_Assignment:_
Rewrite the stretch of rows from the line containing "at (796, 462)." through the line containing "This screenshot has height=530, width=750." as a numbered list, leaving out any blank lines.

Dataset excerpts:
—————

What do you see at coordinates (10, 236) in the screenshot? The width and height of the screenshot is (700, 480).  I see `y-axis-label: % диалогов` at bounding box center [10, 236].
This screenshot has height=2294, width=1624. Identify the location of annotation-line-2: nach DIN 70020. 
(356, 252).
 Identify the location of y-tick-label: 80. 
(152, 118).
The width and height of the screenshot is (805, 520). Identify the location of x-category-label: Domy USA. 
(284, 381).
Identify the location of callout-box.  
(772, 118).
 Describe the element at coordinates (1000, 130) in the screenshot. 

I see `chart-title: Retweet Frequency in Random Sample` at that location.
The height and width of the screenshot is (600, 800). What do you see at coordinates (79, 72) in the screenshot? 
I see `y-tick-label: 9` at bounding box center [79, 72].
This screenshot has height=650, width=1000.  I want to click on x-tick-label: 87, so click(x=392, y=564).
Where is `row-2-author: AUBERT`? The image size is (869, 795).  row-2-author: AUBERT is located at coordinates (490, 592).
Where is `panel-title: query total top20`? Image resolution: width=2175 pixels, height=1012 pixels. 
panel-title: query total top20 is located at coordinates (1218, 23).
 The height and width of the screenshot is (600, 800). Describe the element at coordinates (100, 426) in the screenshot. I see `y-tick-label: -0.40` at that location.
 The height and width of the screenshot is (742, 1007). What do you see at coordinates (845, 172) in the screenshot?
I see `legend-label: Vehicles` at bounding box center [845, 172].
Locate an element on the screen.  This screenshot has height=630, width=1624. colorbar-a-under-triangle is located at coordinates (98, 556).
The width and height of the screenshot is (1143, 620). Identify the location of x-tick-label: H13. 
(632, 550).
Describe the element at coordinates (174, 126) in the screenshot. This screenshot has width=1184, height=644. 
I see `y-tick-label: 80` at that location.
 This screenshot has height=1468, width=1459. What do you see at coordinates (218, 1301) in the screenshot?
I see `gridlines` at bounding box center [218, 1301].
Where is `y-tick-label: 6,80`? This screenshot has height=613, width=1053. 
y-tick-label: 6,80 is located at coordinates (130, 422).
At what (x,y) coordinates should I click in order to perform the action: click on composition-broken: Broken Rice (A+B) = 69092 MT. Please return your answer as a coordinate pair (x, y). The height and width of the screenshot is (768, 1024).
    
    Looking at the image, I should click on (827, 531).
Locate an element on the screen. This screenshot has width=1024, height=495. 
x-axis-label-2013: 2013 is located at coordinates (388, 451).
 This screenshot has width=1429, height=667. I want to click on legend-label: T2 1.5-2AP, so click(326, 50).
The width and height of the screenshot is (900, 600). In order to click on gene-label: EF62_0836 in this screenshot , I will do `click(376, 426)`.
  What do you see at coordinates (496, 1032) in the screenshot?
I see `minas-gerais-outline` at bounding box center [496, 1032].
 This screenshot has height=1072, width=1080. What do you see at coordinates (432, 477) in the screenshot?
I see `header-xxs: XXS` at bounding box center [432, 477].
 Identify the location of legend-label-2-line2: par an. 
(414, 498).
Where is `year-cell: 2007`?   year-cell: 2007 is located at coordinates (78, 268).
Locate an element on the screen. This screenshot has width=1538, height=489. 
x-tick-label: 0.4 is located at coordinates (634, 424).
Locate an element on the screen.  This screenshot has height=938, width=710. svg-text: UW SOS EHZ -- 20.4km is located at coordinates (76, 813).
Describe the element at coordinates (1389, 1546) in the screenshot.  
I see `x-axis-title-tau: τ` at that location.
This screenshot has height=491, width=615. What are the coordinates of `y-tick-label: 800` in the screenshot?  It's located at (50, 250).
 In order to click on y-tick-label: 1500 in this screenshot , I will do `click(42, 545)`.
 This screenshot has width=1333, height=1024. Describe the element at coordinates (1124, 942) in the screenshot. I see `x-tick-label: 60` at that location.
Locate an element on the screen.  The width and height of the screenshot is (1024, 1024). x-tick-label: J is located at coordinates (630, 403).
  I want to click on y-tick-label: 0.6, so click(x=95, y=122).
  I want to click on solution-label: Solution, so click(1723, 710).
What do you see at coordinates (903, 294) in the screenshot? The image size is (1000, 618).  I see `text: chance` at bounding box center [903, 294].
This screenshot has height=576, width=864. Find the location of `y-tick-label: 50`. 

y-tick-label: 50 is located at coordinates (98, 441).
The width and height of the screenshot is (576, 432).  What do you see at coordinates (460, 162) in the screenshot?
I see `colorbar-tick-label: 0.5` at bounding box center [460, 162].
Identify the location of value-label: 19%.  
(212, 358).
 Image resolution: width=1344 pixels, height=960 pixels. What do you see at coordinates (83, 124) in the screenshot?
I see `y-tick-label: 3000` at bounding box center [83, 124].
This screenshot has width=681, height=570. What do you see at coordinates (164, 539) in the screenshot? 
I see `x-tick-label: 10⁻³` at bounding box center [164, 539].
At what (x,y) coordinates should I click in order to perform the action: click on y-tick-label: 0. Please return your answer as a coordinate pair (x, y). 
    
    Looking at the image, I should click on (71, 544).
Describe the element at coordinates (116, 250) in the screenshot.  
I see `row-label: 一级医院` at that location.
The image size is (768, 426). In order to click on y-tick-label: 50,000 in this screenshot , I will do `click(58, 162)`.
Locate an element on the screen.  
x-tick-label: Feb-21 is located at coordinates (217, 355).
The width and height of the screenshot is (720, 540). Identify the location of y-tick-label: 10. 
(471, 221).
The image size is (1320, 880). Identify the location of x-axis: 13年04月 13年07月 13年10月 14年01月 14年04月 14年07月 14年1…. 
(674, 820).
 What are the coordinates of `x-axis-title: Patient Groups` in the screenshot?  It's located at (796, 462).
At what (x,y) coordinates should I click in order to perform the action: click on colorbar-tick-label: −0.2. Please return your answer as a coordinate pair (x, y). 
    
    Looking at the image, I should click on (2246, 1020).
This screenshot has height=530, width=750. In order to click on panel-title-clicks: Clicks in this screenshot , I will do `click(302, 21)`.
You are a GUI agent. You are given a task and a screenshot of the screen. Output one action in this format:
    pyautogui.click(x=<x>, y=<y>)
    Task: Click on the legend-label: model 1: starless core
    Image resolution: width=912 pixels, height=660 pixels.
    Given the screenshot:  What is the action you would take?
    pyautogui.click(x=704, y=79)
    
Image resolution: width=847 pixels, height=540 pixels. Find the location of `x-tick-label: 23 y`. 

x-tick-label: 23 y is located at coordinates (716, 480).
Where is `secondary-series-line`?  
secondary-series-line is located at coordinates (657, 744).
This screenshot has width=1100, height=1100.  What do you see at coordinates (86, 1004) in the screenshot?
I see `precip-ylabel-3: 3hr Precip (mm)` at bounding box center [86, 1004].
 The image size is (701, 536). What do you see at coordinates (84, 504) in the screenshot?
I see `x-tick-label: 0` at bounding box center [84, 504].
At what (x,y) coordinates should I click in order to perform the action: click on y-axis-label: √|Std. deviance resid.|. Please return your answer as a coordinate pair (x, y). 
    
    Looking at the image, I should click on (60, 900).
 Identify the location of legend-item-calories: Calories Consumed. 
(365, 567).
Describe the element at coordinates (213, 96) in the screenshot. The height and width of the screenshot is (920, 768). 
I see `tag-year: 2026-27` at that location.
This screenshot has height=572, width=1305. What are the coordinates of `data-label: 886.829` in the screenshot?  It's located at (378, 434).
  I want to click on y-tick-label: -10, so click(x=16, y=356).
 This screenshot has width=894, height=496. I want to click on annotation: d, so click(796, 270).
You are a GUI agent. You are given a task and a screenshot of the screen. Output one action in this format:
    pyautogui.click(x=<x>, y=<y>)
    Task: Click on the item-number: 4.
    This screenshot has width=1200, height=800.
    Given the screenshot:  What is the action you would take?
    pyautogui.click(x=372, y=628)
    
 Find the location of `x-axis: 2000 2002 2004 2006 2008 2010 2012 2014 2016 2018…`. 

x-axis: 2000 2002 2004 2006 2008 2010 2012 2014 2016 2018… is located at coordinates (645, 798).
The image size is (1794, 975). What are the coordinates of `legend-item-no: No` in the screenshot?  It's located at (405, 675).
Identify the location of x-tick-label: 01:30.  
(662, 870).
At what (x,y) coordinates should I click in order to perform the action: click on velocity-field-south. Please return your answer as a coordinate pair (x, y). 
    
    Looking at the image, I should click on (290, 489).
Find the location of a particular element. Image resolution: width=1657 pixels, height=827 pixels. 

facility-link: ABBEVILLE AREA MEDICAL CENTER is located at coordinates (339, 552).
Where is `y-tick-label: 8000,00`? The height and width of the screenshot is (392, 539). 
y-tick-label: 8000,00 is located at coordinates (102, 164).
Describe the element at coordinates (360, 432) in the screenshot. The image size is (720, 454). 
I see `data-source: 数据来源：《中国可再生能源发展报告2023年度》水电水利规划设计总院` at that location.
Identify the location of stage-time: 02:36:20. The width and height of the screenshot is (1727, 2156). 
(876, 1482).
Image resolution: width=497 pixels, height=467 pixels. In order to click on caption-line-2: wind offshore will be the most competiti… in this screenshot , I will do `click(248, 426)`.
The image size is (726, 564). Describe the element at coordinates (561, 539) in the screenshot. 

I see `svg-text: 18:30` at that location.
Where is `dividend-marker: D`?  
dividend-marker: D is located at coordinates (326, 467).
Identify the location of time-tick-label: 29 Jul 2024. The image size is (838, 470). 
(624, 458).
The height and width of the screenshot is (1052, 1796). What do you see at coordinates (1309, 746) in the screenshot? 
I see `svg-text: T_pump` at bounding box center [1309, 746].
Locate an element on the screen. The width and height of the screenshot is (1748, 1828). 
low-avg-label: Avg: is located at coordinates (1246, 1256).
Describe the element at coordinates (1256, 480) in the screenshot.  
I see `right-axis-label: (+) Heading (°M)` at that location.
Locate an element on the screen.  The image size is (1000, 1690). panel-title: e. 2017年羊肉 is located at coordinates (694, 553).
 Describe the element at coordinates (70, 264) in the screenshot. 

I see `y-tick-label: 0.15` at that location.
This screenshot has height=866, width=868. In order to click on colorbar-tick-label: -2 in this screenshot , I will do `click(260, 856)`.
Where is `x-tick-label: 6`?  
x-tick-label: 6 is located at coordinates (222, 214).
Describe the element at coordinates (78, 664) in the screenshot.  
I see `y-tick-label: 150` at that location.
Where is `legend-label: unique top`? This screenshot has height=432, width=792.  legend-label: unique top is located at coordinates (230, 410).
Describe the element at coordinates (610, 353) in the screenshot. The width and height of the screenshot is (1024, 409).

—————

_Answer to the problem:_
1.  What are the coordinates of `x-axis-title: Patient Groups` in the screenshot?  It's located at (796, 462).
2. At what (x,y) coordinates should I click in order to perform the action: click on colorbar-tick-label: −0.2. Please return your answer as a coordinate pair (x, y). 
3.     Looking at the image, I should click on (2246, 1020).
4. This screenshot has height=530, width=750. In order to click on panel-title-clicks: Clicks in this screenshot , I will do `click(302, 21)`.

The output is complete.